In order to help organizations and developers use speech recognition in their applications, we launched Amazon Transcribe at AWS re:Invent 2017, an automatic speech recognition service. Thanks to Amazon Transcribe, customers such as VideoPeel, Echo360, or GE Appliances have been able to quickly and easily add speech recognition capabilities to their applications and devices.

A single API call is all that it takes… and you don’t need to know the first thing about machine learning. You can analyze audio files stored in Amazon Simple Storage Service (S3) and have the service return a text file of the transcribed speech. You can also send a live audio stream to Amazon Transcribe and receive a stream of transcripts in real time.

Since launch, the team has constantly added new languages, and today we are happy to announce support for Mandarin and Russian, bringing the total number of supported languages to 16.

Introducing Mandarin
Working with Amazon Transcribe is extremely simple: let me show you how to get started in just a few minutes.

Let’s try Mandarin first. Starting from this Little Red Riding Hood video, I extracted the audio track, saved it in MP3 format, and uploaded it to one of my Amazon Simple Storage Service (S3) buckets. Here’s the actual file.

Then, I started a transcription job using the AWS CLI:

$ aws transcribe start-transcription-job--media MediaFileUri=https://s3-us-west-2.amazonaws.com/jsimon-transcribe-demo/little_red_riding_hood-mandarin.mp3 --media-format mp3 --language-code zh-CN --transcription-job-name little_red_riding_hood-mandarin

After a few minutes, the job is complete. Looking at the AWS console, I can either download it using the URL provided by Amazon Transcribe, or read it directly.
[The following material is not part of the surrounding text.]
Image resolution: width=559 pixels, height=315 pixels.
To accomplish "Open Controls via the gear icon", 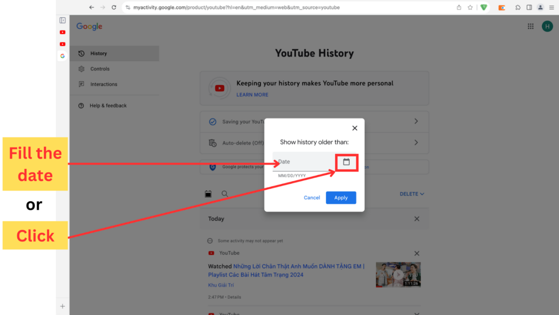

Unfortunately, I don’t speak Mandarin, but using Amazon Translate, this text is about a sick grandmother and a big bad wolf, so it looks like Amazon Transcribe did its job!

Introducing Russian
Let’s try Russian now, using the dialogue in this short video.

Здравствуйте! Greetings!
Добрый день! Good day!
Давайте познакомимся. Меня зовут Слава. Let’s introduce ourselves. My name is Slava.
Очень приятно, а меня – Наташа. Nice to meet you, and mine – Natasha.
Наташа, кто вы по профессии? Natasha, what is your profession?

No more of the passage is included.